Under the new plan, which begins next year, both sides agreed to an interim three-tier final evaluation system, with three ratings: “exceeds standards,” “meets standards” and “below standards.”
The new system replaces a two-tier final evaluation system that rated teachers as “meeting standards” or “below standards.”
The district and the union also agreed to form a joint task force to re-write the Teacher Growth and Development Cycle, a series of protocols that form the basis of the final evaluation rankings, by 2016-17.
Those procedures came under fire during Superintendent John Deasy‘s tenure when UTLA argued that Deasy was trying to lay the groundwork for merit-based pay when he added a new ranking of “highly effective” to other evaluation metrics.
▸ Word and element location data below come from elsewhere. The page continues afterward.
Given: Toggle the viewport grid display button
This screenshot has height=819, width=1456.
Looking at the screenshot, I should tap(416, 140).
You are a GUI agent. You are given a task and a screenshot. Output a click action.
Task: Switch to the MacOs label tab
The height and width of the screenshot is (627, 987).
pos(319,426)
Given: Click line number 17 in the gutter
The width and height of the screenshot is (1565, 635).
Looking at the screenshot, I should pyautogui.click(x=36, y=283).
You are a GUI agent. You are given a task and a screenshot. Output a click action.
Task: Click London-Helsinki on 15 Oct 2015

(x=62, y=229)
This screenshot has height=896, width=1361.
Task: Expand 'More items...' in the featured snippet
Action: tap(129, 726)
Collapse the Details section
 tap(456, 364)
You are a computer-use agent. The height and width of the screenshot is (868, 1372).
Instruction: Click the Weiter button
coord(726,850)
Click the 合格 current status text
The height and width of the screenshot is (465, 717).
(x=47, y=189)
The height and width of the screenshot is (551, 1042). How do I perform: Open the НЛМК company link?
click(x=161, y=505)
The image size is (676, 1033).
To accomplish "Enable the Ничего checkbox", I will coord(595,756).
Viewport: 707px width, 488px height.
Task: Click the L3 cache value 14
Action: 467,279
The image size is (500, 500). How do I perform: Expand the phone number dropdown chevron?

The union took the issue to the state labor board, PERB, and a judge ruled in its favor.
That decision ultimately forced the district to eliminate the added ranking and revert to the previous system. But it still left teachers and their supervisors — school principals — frustrated and confused. Principals especially complained that the system had become too burdensome with a backlog of paperwork, leaving little time to conduct multiple class observations and to provide meaningful feedback.
Which is why, Alex Caputo-Pearl, president of UTLA, told reporters this week that the changes to the evaluation system are among many of the “immediate and concrete improvements” in the new agreement.
In theory, the purpose of teacher evaluations is two-fold: to identify struggling teachers in need of additional professional development and mentoring and to discover gifted teachers who can serve as mentors to share best practices.
In LA Unified’s case, the new evaluation agreement eases any threat of losing $171 million in federal funding through a waiver to the old No Child Left Behind program. The government insisted on a three-tiered evaluation system to qualify for the money.
In recent years, amid the school reform debate, evaluations have also become a tool in the equation used to fire “ineffective teachers.” A poor rating coupled with low student scores on standardized tests is often the foundation for defining a bad teacher. Around the country it’s often at the core of contentious contract negotiations and legal battles between teachers unions and school district officials, politicians and lobbyists. It was also a recurring theme in last year’s landmark education trial, Vergara v. California.
In that case, plaintiffs successfully argued that teacher layoffs should be based on teacher effectiveness judged by performance evaluations, not on “last-in, first-out” hiring policies that give teachers with seniority preference over newer teachers, regardless of their performance ratings as has been the case in LA Unified due to the existing bargaining contract with UTLA. Vergara is now under appeal.
Last-in, first-out was a policy Deasy hoped to overturn. But his unilateral directive to make student data account for up to 30 percent of a teacher’s evaluation met furious backlash from teachers and was quickly rescinded.
“That’s the opposite of the way you want to build a better teacher work-force,” LA Unified board member Steve Zimmer told LA School Report. “Unless the agenda is to create a punitive system turning people against each other in the name of competition.”
Zimmer says he anticipates the new task force will collaborate with the current administration. “We’re not looking to rehash or re-wage old battles,” Zimmer said. But he conceded, “I see no scenario in which we wouldn’t use student outcome data in some way in teacher evaluations.”
“But I expect it’s going to be a system that’s about people, not algorithms,” he added.